Михаил Никифорович Катков
Совпадение интересов украинофилов с польскими интересами
Интрига, везде интрига, коварная иезуитская интрига, иезуитская и по своему происхождению, и по своему характеру!
Еще задолго до вооруженного восстания в Польше эта интрига начала свои действия. Все, что в нашем обществе, до сих пор еще не признанном как следует и существующем как будто втайне, — все, что завелось в нем нечистого, гнилого, сумасбродного, она сумела прибрать к рукам и организовать для своих целей. Наши жалкие революционеры сознательно или бессознательно стали ее орудиями. Наш нелепый материализм, атеизм, всякого рода эмансипации, и смешные и возмутительные, нашли в ней деятельную себе поддержку. Она с радостью покровительствовала всему этому разврату и распространяла его всеми способами. Она умела вызывать некоторые выгодные ей административные распоряжения; она отлично умела пользоваться крайней анархией в системе нашего народного просвещения; она садилась на школьную скамью, она влезала на учительскую кафедру, и, без сомнения, нередко случалось, что иной либерал-наставник, еще менее зрелый умом, чем его двенадцатилетний воспитанник, проповедуя космополитизм, или безверие, служил чрез десятые руки органом иезуитской интриги и очень определенной национальности, рывшейся под землей и во мраке подкапывавшейся под все корни русской общественной жизни.
Эта интрига, разумеется, не упустила воспользоваться и украинофильскими тенденциями, на которые наше общественное мнение еще не обратило должного внимания, потому что общественного мнения у нас не существовало, потому что общественное мнение было у нас случайным сбродом всяких элементов, преданных на жертву всякому влиянию и всякой интриге. Дело вот в чем.

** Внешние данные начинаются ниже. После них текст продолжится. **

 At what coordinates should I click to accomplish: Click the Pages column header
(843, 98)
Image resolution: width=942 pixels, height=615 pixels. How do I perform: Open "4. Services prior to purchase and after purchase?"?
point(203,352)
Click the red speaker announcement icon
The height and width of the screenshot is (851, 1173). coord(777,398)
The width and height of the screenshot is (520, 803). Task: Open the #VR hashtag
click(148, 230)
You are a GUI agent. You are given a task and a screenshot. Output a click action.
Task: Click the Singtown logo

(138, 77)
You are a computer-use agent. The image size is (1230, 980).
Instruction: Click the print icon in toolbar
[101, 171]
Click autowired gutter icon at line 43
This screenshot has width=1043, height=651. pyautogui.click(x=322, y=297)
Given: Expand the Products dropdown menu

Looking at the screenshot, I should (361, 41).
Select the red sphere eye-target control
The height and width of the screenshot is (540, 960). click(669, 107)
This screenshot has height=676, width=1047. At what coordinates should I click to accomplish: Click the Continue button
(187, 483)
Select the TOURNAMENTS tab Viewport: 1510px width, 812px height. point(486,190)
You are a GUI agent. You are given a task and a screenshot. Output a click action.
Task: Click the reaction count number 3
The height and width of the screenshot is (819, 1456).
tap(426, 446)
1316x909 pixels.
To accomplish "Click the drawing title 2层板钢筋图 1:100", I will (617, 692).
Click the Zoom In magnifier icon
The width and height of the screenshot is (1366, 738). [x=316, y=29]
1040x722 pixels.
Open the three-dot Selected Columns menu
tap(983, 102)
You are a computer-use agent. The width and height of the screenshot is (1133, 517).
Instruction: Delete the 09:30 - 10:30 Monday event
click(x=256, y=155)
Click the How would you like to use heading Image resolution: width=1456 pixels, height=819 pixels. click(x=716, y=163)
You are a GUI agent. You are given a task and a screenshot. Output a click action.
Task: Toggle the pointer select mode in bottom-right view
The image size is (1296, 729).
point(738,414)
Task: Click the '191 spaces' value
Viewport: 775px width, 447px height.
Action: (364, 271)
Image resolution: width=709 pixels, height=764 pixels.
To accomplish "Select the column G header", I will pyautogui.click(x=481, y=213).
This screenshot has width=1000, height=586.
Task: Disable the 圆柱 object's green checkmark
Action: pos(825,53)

Русская народность несравненно менее, чем какая-либо другая великая народность в Европе, заключает в себе резких оттенков. В Германии, в Италии, даже во Франции, несмотря на сильную централизацию этой последней страны, — везде есть резкие особенности и местные наречия, до такой степени своеобразные, что если бы не было общего государственного и литературного языка, то люди одной страны и одной народности не могли бы понимать друг друга и должны были бы разойтись на множество особых центров. Если бы не было одного итальянского языка, то жителю Милана почти так же трудно было бы понимать неаполитанца, как и испанца или даже как своих вечных врагов — тедесков. В Германии что ни местность, то особенное наречие, и до такой степени особенное, что человек, отлично знающий по-немецки, не поймет ни слова в ином местном говоре. Во Франции то же самое, и то же самое в Англии. Во всех этих странах, при могуществе общей всем цивилизации и литературного языка, существуют резкие народные особенности и резкие местные наречия, которые гораздо более разнятся между собой, чем даже языки русский и польский. В России несравненно менее розни в языке, чем где-нибудь, и менее чем где-нибудь рознь эта значительна. Ступайте по всей Русской земле, где только живет русский народ всех оттенков, и вы без труда поймете всякого, и вас без труда поймет всякий. Наиболее резкую особенность встретите вы в малороссийском и белорусском говоре. Но почему это? Заселены ли эти места какими-либо особыми народностями, случайно присоединившимися к русской и вошедшими в состав его государства? Нет, здесь искони жил русский народ, здесь началось русское государство, здесь началась русская вера, и здесь же начался русский язык. Здесь впервые родилось историческое самосознание русского народа, здесь явились первые памятники его духовной жизни, его образования, его литературы. Южное и северное, западное и восточное народонаселения России с самого начала сознавали себя как один народ; да и нет ни одного признака в истории, чтобы между ними была какая-нибудь народная рознь, какой-нибудь племенной антагонизм. Но монголы и литва разрознили на некоторое время русские народонаселения, и юго-западная часть нашего народа, подпавшая под польское иго, долго страдала, долго обливалась кровью. И хотя она отстояла себя, но тем не менее время разъединения с Россией внесло в южнорусскую речь несколько польских элементов и вообще несколько обособило ее, более, чем разнятся между собой другие местные говоры в России.
Как есть везде, так, естественно, были и у нас любители местных наречий. Делались попытки писать стихи и рассказы с подделкой под малороссийский говор, но делались без всякой цели, ради курьеза или для местного колорита, и в видах чисто литературных, подобно тому как во Франции сочиняются стихи на местных жаргонах, подобно тому как немецкий поэт Гебель' писал свои идиллии на аллеманском наречии.